What if we treated our oceans like they matter?
During my time as an oceans campaigner at Greenpeace, I’ve sat in a tiny boat in the middle of the Indian Ocean, watching a fishing boat pull in miles of drift nets. The nets were full of tuna, but there were also dead spinner dolphins, manta rays, thresher sharks and more – a grim demonstration of devastation at sea. I’ve been right up close with some of the biggest fishing vessels in the world, watching as they haul out incomprehensible numbers of fish.
But I’ve also sat in rooms with representatives from fishing communities, people who rely on fish for their food and livelihoods, who are struggling to scratch together a living and are looking ahead at a bleak future. There’s no simple solution to fix both.
Seeing the destruction of the natural world, both on land and at sea, has moved more and more people to become vegan. This is a hugely positive thing: the more people that turn to a plant based diet, the better it will be for the planet. But although it might be part of the puzzle, veganism isn’t the silver bullet for our oceans. A campaign that focuses only on veganism ignores the billions of people that depend on the oceans for survival. And without finding a lasting solution that looks after people and planet, our oceans don’t stand a chance. Greenpeace has joined with scientists, civil society and many governments around the world to propose that at least 30% of the world’s oceans are protected by 2030 and the remainder is managed sustainably and in the public interest. Finding this balance between the two is a route to restoring the health of our oceans that also builds solidarity with frontline communities and safeguards livelihoods and human dignity.
Across the world, the climate is changing and nature is under pressure. Perhaps nowhere is this felt more acutely than along the world’s coastlines. More than three billion people depend on the ocean for their primary source of food and for their livelihoods and many of these communities are finding the fish they have caught for generations are disappearing. We need an ambitious Global Ocean Treaty to help put at least 30% of the world’s oceans off limits to most human activity, creating oceans sanctuaries for fish and other ocean wildlife to recover and thrive.

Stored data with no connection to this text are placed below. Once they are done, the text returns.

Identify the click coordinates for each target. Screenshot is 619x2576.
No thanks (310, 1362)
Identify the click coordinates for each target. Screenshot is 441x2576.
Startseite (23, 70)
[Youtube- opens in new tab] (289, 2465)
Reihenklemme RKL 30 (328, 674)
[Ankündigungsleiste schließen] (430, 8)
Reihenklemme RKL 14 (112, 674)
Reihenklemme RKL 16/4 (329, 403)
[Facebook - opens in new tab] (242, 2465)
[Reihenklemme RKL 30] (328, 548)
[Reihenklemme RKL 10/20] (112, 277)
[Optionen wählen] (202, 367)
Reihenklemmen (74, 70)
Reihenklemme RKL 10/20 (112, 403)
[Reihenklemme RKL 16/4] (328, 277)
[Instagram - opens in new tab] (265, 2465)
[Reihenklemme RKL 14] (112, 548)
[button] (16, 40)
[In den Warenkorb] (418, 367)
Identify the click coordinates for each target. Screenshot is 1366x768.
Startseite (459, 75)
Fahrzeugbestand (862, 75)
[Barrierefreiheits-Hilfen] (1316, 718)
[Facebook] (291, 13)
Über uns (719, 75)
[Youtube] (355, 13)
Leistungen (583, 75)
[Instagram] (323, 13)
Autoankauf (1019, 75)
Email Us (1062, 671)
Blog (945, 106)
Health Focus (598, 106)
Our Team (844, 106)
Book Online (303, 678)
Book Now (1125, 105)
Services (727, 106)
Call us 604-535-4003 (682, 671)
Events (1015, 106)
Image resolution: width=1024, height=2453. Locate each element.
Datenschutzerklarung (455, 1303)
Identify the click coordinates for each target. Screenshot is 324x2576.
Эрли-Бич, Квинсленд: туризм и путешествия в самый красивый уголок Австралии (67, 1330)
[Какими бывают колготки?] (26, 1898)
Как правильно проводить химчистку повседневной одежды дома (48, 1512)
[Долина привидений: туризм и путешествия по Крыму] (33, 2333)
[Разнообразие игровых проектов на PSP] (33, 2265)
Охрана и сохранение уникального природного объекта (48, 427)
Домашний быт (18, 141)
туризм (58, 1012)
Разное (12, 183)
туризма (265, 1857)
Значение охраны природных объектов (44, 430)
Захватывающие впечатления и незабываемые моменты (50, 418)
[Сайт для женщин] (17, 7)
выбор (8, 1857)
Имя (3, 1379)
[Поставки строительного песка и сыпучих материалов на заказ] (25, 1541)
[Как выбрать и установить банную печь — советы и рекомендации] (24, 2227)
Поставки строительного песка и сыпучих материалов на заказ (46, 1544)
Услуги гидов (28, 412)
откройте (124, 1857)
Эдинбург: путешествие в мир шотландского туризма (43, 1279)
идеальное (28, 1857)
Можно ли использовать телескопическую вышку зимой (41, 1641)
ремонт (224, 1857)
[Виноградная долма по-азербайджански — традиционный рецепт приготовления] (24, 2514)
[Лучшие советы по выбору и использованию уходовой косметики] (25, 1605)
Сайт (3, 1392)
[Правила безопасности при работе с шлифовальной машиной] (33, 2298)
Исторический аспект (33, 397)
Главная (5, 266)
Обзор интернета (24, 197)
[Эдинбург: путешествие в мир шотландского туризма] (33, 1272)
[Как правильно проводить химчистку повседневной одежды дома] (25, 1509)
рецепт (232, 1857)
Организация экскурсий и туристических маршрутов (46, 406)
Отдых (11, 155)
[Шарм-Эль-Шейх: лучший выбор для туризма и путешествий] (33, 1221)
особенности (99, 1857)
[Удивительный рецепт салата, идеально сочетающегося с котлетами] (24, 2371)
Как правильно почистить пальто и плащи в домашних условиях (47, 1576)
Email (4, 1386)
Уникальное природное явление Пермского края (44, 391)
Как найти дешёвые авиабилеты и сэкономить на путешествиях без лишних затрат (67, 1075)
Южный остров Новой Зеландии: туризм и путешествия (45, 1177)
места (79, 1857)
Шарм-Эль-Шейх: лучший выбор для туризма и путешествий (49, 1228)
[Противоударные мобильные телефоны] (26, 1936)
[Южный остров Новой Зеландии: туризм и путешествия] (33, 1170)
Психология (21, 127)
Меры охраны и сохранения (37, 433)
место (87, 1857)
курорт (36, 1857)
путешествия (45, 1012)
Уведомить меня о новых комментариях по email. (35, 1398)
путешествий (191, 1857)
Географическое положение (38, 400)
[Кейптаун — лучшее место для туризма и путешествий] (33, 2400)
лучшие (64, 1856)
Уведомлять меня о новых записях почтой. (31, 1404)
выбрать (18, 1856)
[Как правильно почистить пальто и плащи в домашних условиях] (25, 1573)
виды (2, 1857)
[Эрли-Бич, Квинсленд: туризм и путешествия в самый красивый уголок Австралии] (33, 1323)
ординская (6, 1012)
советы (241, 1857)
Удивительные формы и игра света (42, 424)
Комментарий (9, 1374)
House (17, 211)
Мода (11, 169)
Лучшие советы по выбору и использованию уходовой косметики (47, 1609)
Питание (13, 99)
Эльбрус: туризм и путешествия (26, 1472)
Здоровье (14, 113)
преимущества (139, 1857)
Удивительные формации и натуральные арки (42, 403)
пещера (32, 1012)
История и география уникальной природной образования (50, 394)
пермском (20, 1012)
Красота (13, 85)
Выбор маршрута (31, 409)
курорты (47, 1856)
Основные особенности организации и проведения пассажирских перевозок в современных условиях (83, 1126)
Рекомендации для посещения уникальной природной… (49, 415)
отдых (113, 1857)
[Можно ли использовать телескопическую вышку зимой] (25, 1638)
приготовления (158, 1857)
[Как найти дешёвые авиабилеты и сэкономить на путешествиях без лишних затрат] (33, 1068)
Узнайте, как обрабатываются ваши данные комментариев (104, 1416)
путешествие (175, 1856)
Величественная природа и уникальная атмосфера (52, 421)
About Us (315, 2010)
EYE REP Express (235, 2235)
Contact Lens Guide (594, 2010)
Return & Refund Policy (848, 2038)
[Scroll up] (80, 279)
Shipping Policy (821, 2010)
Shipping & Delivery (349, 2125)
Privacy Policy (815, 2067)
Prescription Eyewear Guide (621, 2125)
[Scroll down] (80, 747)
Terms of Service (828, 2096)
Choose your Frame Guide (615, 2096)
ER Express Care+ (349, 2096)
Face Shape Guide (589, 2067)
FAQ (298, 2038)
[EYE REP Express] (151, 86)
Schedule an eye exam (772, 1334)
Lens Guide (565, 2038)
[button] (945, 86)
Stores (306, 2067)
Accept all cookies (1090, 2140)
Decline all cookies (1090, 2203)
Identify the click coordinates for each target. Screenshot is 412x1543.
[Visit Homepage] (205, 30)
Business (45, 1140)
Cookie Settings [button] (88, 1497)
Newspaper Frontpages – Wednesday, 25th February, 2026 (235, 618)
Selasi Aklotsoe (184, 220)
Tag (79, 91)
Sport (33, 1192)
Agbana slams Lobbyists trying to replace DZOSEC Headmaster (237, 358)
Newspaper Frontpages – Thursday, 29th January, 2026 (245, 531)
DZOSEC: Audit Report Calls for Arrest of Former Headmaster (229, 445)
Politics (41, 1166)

That would ensure the oceans recover, are more resilient to threats like climate change and that communities everywhere continue to live in harmony with them.
The other side to campaigning for ocean protection is standing up to the global industrial fishing industry, which remains one of the greatest threats to ocean health and to communities dependent on low impact, more sustainable fishing. Greenpeace has been campaigning against destructive fishing for decades and we’re not stopping now. In just the last few years we’ve taken on the world’s biggest tinned tuna company; we’ve dropped boulders to prevent harmful bottom trawling inside protected areas, and we’ve put our bodies in the way of unregulated fishing in the South-West Atlantic. We are an organisation of passionate and dedicated people willing to put themselves on the line for nature. Over the last decade we’ve also stood alongside local fishing communities in court cases supporting their right to fish over multinational companies and we’ve advocated on behalf of migrant fishers for better working conditions onboard the world’s distant water fishing vessels. A campaign for ocean protection has to have the rights of those who depend on the ocean at its centre.
There are many dietary lifestyles, including veganism, that offer a better way forward for protecting the planet. We are proud to work alongside our allies in animal rights organisations towards our common goal: ending the disastrous expansion of industrial meat and dairy, and reducing meat, dairy and fish consumption and production worldwide.
For years, Greenpeace has been telling our supporters that eating less fish and eating a more plant-based diet is key for ocean health. But campaigning for a blanket ban on fishing would undermine the rights of people worldwide who depend on the oceans for their food and livelihoods and who are in desperate need of allies prepared to speak up on their behalf. Many coastal communities live in harmony with nature, not taking more from the ocean than it can give. Many, especially in the Global South, are amongst the most vulnerable in the world, fighting multiple threats including climate change and overfishing – both catastrophes that have been largely caused by the privileged Global North. We need these communities’ collective power to help pressure governments to agree a strong Global Ocean Treaty – we see throughout history that change happens when we work together.
I know it’s not a simple solution and it’s definitely not easy – and I know from watching first-hand the wanton destruction of marine life, it’s a devastating situation. But it is the right thing to do. And if we get it right, it could mean I never have to watch another shark pulled out of the ocean by a factory ship, or to meet with another fishing community that’s seen their way of life destroyed by big business.
Will McCallum is head of oceans at Greenpeace UK.